***** Items

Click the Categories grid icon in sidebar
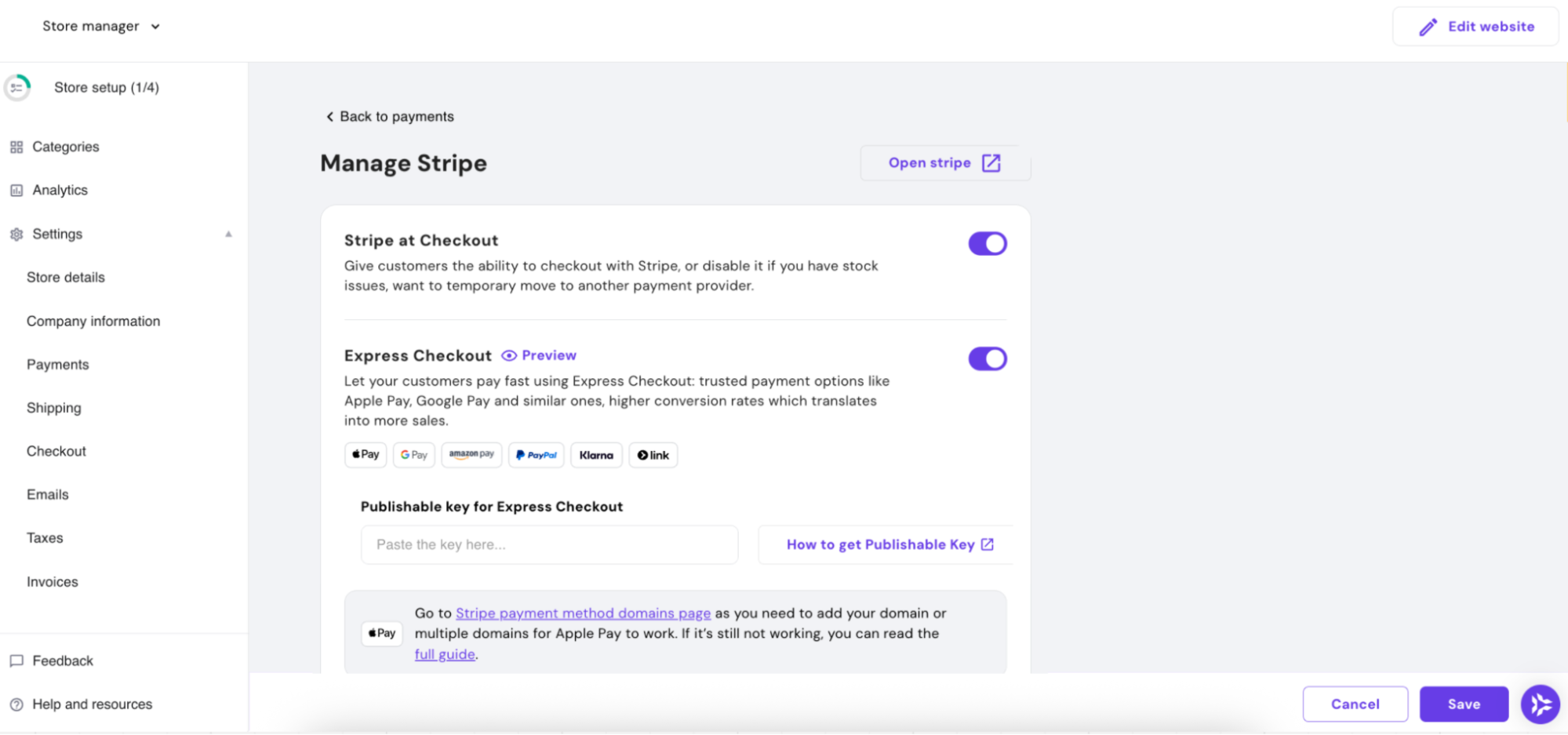1568x735 pixels. tap(16, 147)
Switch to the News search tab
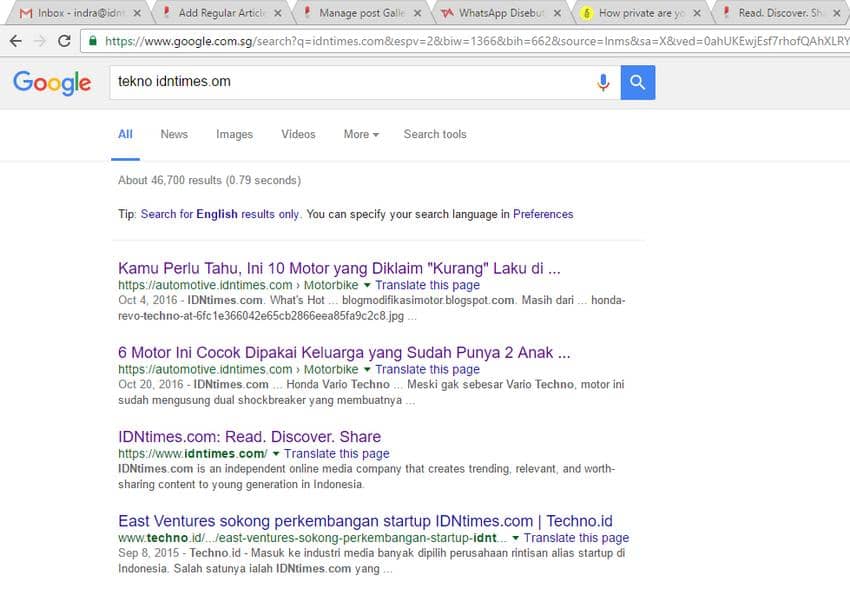Screen dimensions: 850x589 pos(174,134)
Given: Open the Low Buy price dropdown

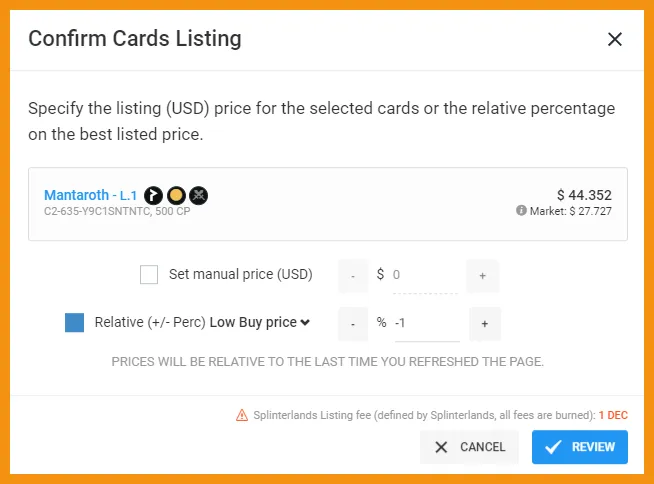Looking at the screenshot, I should pyautogui.click(x=259, y=323).
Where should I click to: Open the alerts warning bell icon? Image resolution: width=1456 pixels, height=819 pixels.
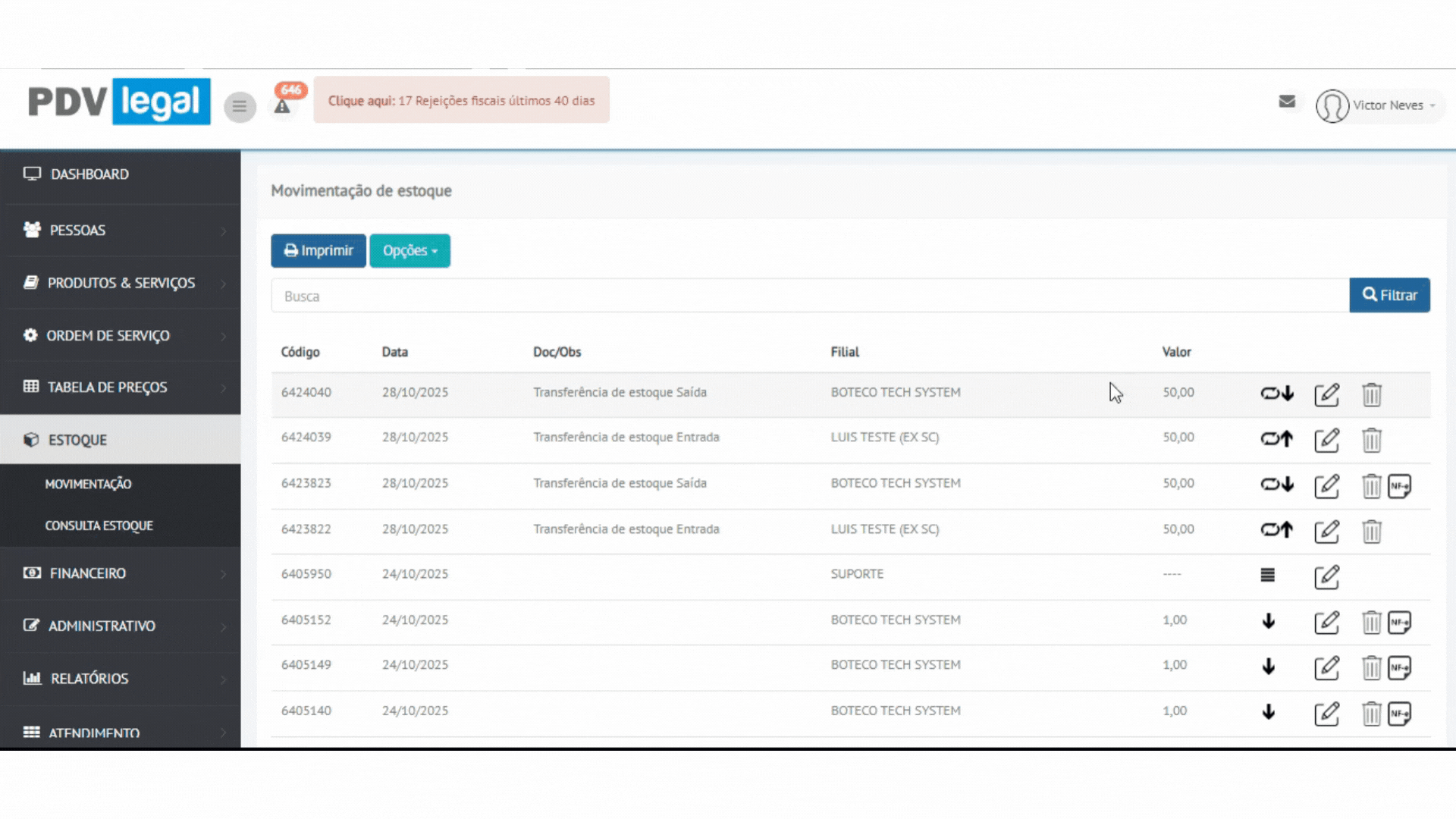[x=282, y=107]
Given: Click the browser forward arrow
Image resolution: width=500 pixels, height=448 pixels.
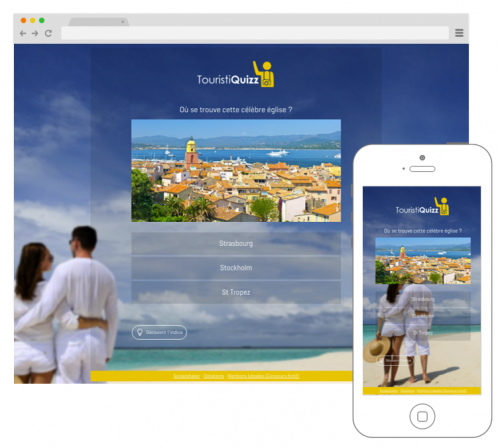Looking at the screenshot, I should tap(35, 33).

**********

→ Objective
Lay out these items as a two-column CSV with the headers "text" and "answer", one row per item. Put each field in double quotes, turn any line breaks into spaces, and leave out the pictures.

→ Result
text,answer
"Click the Categories grid icon in sidebar","1568x735 pixels. tap(16, 147)"
"Switch to the News search tab","Screen dimensions: 850x589 pos(174,134)"
"Given: Open the Low Buy price dropdown","Looking at the screenshot, I should pyautogui.click(x=259, y=323)."
"Where should I click to: Open the alerts warning bell icon? Image resolution: width=1456 pixels, height=819 pixels.","[x=282, y=107]"
"Given: Click the browser forward arrow Image resolution: width=500 pixels, height=448 pixels.","Looking at the screenshot, I should tap(35, 33)."